His ex-stripper girlfriend, caught up with dissidents, is hiding behind a
wall in his house. How long will she stay there….? Yes, creepy is the word. Larrain has cornered a part of the movie market where the
meat starts to stink a little. For low prices – his films look as if they
cost almost nothing – he will sell you something with the unforgettable odour
of mortality, and sometimes as here, a spice of wit, even wisdom. The weakest films at Venice went to the wall, in
quite a different sense – or perhaps not – from the heroine of POST MORTEM.
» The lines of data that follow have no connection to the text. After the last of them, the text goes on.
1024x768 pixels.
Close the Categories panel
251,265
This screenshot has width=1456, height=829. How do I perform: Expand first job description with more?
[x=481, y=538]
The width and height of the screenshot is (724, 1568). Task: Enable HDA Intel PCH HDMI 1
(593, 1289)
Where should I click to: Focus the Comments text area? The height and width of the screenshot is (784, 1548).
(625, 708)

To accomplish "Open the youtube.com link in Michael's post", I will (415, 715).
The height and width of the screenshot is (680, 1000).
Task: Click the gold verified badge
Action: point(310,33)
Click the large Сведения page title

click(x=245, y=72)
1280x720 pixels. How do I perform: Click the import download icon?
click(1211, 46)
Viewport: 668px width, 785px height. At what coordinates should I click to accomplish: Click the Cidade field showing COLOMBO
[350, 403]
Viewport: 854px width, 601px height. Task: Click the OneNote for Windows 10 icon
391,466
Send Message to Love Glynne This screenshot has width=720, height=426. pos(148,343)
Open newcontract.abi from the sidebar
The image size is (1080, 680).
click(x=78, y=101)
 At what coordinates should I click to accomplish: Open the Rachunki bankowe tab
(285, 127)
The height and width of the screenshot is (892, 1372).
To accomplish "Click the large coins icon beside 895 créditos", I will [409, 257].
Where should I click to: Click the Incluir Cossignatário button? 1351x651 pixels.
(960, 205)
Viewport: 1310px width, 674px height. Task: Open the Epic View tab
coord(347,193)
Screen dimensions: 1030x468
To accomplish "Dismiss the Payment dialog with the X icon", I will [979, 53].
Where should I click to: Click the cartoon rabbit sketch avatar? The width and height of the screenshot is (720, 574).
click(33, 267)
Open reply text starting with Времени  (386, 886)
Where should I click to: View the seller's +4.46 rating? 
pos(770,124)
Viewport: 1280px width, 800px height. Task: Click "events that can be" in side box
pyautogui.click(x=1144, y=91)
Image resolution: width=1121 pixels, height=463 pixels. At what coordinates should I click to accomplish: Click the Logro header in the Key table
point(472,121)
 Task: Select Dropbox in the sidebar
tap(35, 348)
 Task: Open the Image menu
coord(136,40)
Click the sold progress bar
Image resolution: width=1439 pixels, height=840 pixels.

Personally, I would like to wall up alive Sofia Coppola’s SOMEWHERE. Or to
bonfire as a vanity this LA-set variant on SC’s LOST IN TRANSLATION. Where
Scarlett Johansson and Bill Murray marooned in a Japanese hotel were magic,
Stephen Dorff as a spoiled film star and Elle
Fanning as his estranged teen-brat daughter stuck at the Chateau Marmont are not. Too much like Lalaland
realism: the truth at 24 narcissistic whinges a second. Julian Schnabel’s MIRAL is one man’s UN-style
statement about how Israel and Palestine should live together in an ideal
world. Unfortunately Shnabel’s ideal world appears
to consist of bimbo casting (the vapidly decorative Yasmine
al Massri as the orphan-of-discord heroine),
bumper-sticker dialogue and the kind of flatulent liberal generalities that
gave Stanley Kramer’s cinema a bad name. Better, if not by a mile, was Tom Tykwer’s THREE, an infidelity drama-comedy that breezes
along until we realise the man and woman two-timing each other are doing it
with the same guy. German cinema is crazy for this kind of polysexual screwball romp. She gets horny-hetero, he gets
horny-gay and the cynosure of their desire is a baby-faced stem-cell
scientist who looks like a Botoxed Gordon Ramsay.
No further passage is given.